Fantasy still can't get no respect

LOTR debate continues: The cultural establishment still doesn't take fantasy seriously -- ask Jim Cameron

Published January 6, 2010 4:07PM (EST)

Why did LOTR drop off the critical radar at decade's end? Methinks it's due to that perennial, fundamental disrespect of the fantasy and science fiction genre, the same reason "sci-fi" literature was/is ghettoized and consigned to the bring-your-own-blacklight section of your local bookstore. See Ellison, Harlan, or King, Stephen. Or better, Dick, Philip, K. (while he was alive). "Fantasy" is just not as critic- or award-friendly as, say, our annual dose of Clint Eastwood directed melodramatic "relevant" Oscar fodder.

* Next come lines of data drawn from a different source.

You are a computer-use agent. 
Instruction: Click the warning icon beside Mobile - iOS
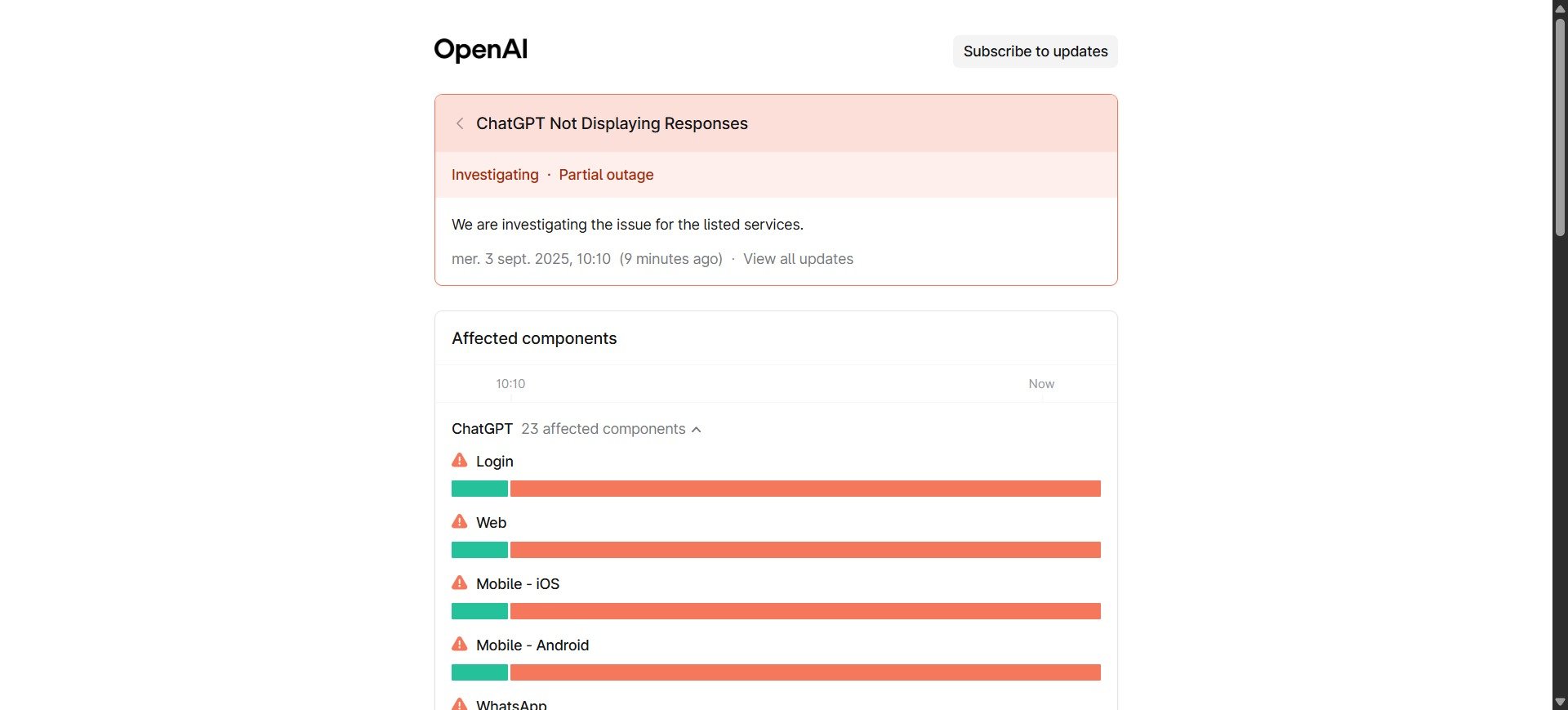click(x=458, y=583)
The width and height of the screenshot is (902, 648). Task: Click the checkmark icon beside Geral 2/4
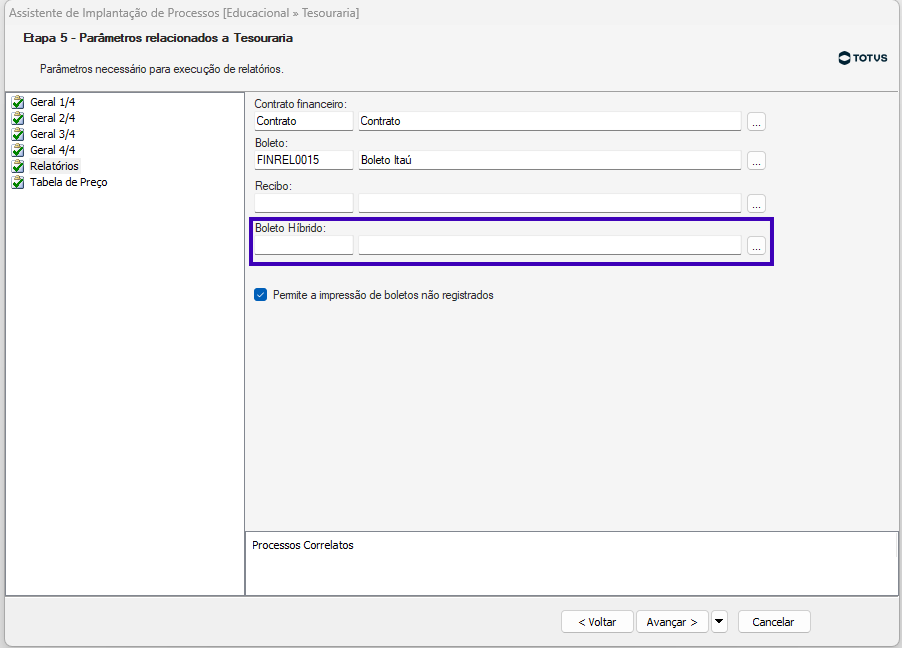click(x=17, y=118)
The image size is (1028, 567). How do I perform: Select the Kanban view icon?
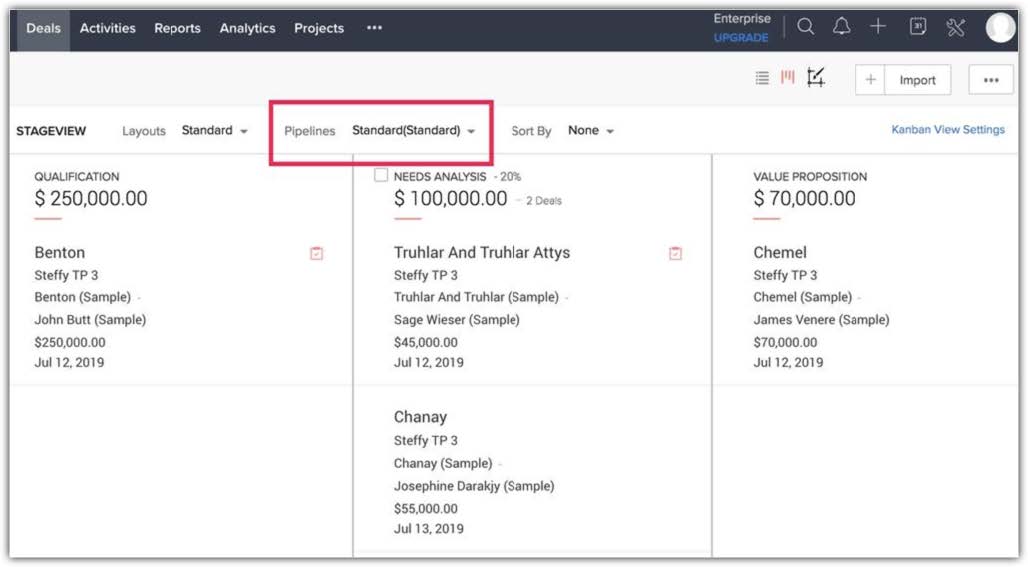coord(788,78)
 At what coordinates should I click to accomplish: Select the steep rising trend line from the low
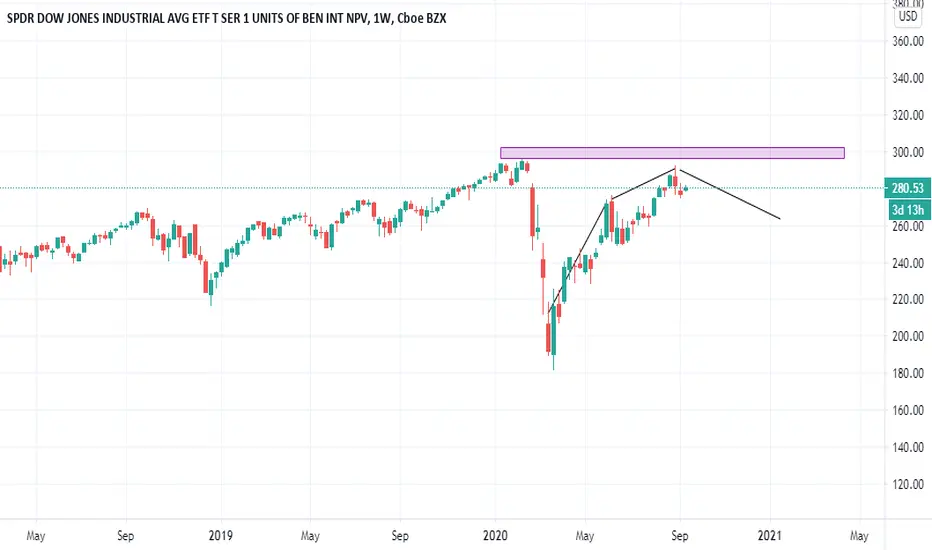(x=579, y=255)
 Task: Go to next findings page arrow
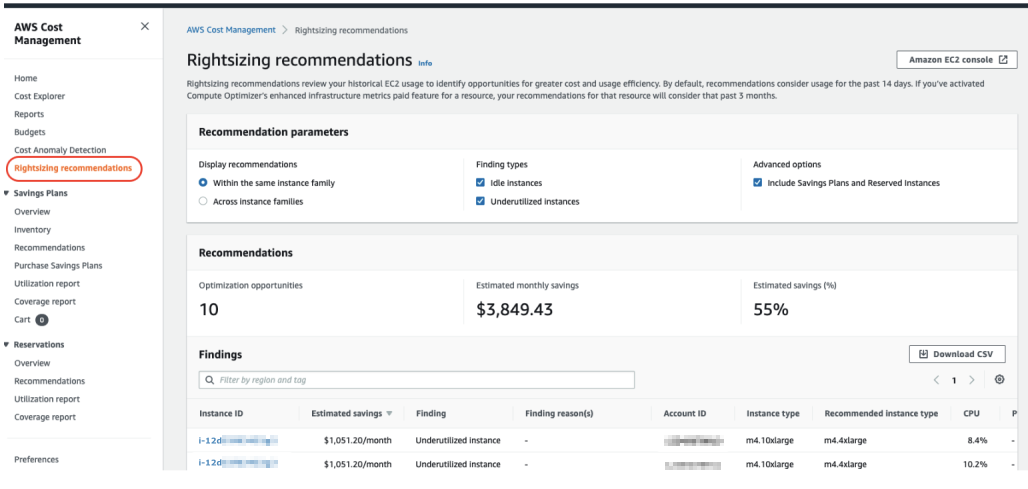pyautogui.click(x=972, y=380)
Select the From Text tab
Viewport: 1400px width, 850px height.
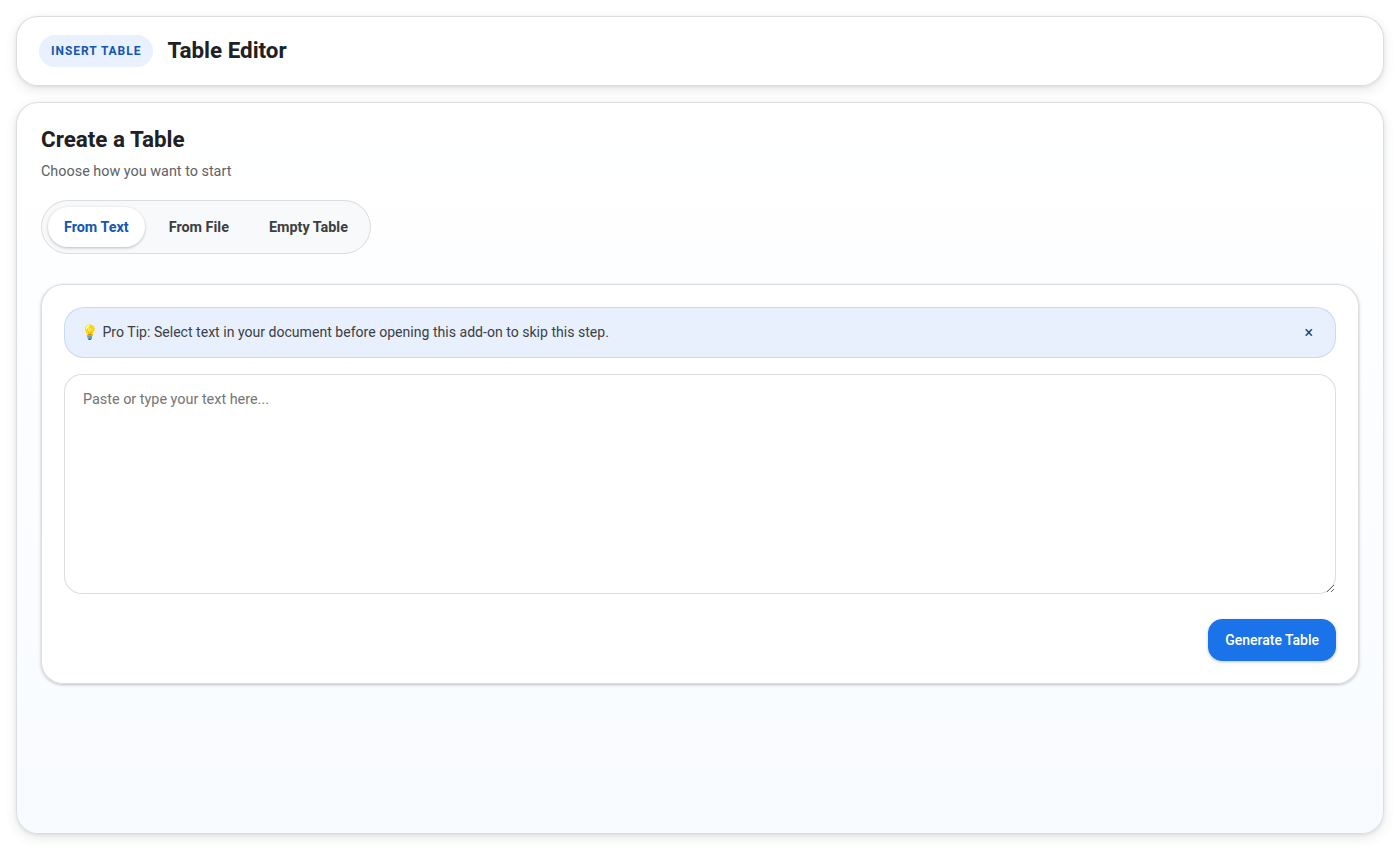96,227
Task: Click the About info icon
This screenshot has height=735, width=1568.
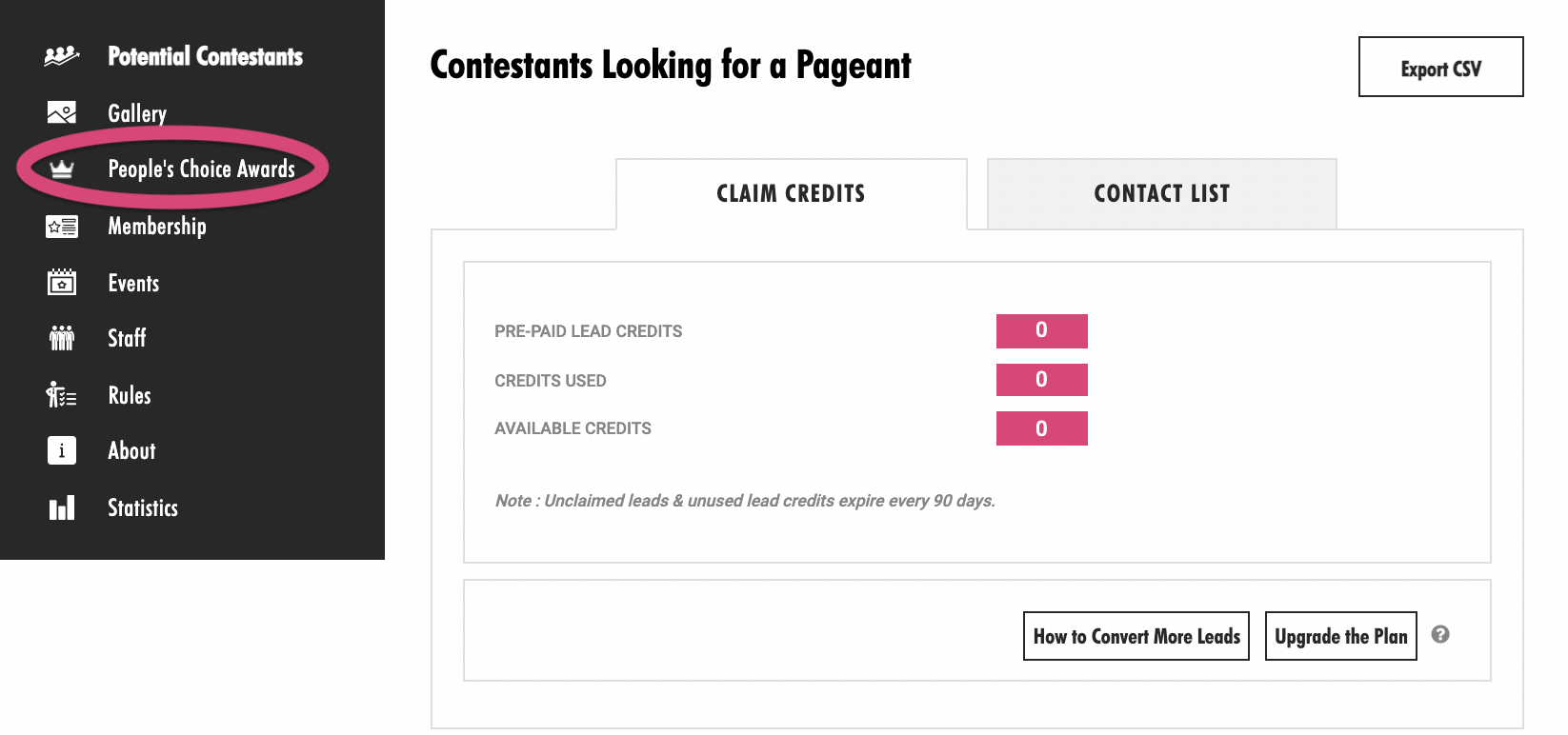Action: 62,450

Or, as the great Firesign Theatre pinpointed, "honest stories of working people as told by rich Hollywood stars."

Let's be clear. Peter Jackson finally got his Oscar for "Lord of the Rings" by simple attrition. After three consecutive films of excellence, and frankly, some palooka-like competition in 2004 ("Seabiscuit," anyone? "Master and Commander"?), the Academy just got worn down.

Look at "Avatar."

The smug critical consensus seems to be: If Cameron could have only jettisoned that stupid fantastic story, the amazing fantastic world he created might have really been cool. Uh, but, um, did not one begat the other? Is not the simple, elegant, uncluttered fantasy the beating heart of the thing? This smugness pervades how Cameron has been regarded his entire career. He's just that Canuck Fanboy Truck Driver who somehow managed to crash the Oscars with "Titanic." And when Cameron consecrated that moment by quoting a line delivered by his doomed, hubristic, foolishly optimistic lead character, in a wry foreshadowing of his own post-"Titanic" future, well, let's just say the irony was lost, and has been lost in approximately 10,237 (wait, 10,332 as of last Monday) subsequent lazy "journalistic" references to that boorish egomaniac who thought he was the "King of the World."

But I digress.

There are a lot of "fantasy" films that fully deserve critical scorn, and audience disdain. As the great fantasist Theodore Sturgeon opined, "90% of everything is crap."

But that 10 percent that isn't should be allowed to keep winning the race against "Seabiscuit."